- 628
The Carver Limner
Description
- The Carver Limner
- BARNABAS BARTOL CARVER, MARY COFFIN CARVER, and FRANCES ANN CARVER
- Watercolor and pencil on paper
- 22 by 18 in. each
- C. 1835
Bearing watermarks: Mr. Carver: WHATMAN/TURKEY MILL (Maidstone, Kent, England); Mrs. Carver and Frances Ann: J. WHATMAN, 1827 (Maidstone, Kent, England)
Provenance
Richard L. Mills, Exeter, New Hampshire
Kennedy Galleries, New York
Marvin and Jill Baten, White Plains, New York, 1995
David A. Schorsch, New York, New York
Exhibited
"Surface Attraction: Painted Furniture from the American Folk Art Museum," New York, American Folk Art Museum, September 20, 2005-March 26, 2005
Literature
Condition
In response to your inquiry, we are pleased to provide you with a general report of the condition of the property described above. Since we are not professional conservators or restorers, we urge you to consult with a restorer or conservator of your choice who will be better able to provide a detailed, professional report. Prospective buyers should inspect each lot to satisfy themselves as to condition and must understand that any statement made by Sotheby's is merely a subjective qualified opinion.
NOTWITHSTANDING THIS REPORT OR ANY DISCUSSIONS CONCERNING CONDITION OF A LOT, ALL LOTS ARE OFFERED AND SOLD "AS IS" IN ACCORDANCE WITH THE CONDITIONS OF SALE PRINTED IN THE CATALOGUE.
Catalogue Note
The Carver family portraits share several eccentricities that suggest the artist may have been trained as a furniture maker and/or decorative painter.4 The unusual background is strongly reminiscent of surface treatments typically applied to boxes and case furniture to simulate woodgrain patterns and other decorative effects.5 A sculpted quality informs all three portraits; this is especially evident in the deeply modeled pleats of Mr. Carver's stock and the treatment of fingers, like stacked dowels. The faces themselves seem almost gouged from wood and show a reliance on heavy outlining and a hard-edged, architectural approach. Repeated motifs, such as the leaflike designs on Mr. Carver's vest and the scarf draped over the back of the Windsor chair in Mrs. Carver's portrait, evoke associations with colonial furniture forms such as Hadley chests, whose low-relief carved decoration was made with the aid of templates.

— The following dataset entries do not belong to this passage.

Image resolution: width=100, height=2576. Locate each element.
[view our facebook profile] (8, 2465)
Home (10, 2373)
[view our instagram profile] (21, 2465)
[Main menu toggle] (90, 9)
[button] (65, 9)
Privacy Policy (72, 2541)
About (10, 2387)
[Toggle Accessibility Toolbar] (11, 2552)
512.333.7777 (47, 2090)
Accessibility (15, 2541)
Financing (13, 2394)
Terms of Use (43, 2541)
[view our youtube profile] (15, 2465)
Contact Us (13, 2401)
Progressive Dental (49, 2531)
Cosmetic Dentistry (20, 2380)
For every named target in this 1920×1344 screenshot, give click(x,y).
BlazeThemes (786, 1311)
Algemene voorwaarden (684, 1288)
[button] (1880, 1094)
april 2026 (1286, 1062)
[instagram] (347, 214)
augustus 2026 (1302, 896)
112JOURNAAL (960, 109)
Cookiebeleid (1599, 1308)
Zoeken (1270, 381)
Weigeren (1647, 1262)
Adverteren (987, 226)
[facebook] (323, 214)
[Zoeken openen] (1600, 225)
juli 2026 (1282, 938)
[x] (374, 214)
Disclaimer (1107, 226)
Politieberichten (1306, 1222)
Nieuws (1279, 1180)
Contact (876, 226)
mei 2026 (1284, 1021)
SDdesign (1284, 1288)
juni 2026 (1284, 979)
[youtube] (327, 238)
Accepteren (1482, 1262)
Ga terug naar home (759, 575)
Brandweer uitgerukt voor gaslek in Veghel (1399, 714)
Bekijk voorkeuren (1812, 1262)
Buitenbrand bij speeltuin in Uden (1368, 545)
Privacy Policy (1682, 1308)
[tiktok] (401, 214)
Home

All three portraits are bordered on three sides with bold black strokes in a pattern of alternating triangles. The full-length portrait of Frances Ann also has the additional feature of a bottom border that simulates bamboo, as is seen in decorated chairs of this period. Mr. and Mrs. Carver are both seated and depicted waist-length; their portraits do not face each other in the more usual convention. Neither exhibits the exaggerated proportions—long arms, tiny pet—that accentuate the activity of the cat and mouse in Frances Ann's portrait. 6 -S.C.H.
1 Dorothy Drinkwater Rees, letter to Freeport Historical Society, April 17, 1989 (AFAM files). Rees, a direct descendant of the Carver family, refers to a portrait of Dorcas Coffin Stubbs—sister of Mary Coffin Carver—that she inherited and which was on view at MFA in 1989. My gratitude to Sue Welsh Reed, MFA, for providing a photocopy of this painting. A portrait by the same artist of an unidentified man, possibly a Mr. Thissele, is illustrated in David A. Schorsch, Masterpieces from Two Distinguished Private Collections (New York: David A. Schorsch, 1995), pp. 8-9. In the catalog entry, Schorsch suggests there are as many as nine portraits that can be attributed to the Carver Limner but does not enumerate them.
2 Rees, letter to Freeport Historical Society.
3 I am grateful to Randall Wade Thomas, Freeport Historical Society, for providing biographical information about the Carver family and their descendants.
4 Rees, letter to Freeport Historical Society; family tradition has it that the portraits were painted by a New York artist who spent a summer on one of the islands off the coast of Maine.
5 The watercolor wash in the backgrounds was actually manipulated while wet with a material such as putty to create the grained patterning in exactly the same manner that furniture would have been decorated.
6 The last family owner, Minerva K. Warner, was a doll maker, and she fashioned a doll—which remains with a descendant—after the one held in Frances Ann's hand.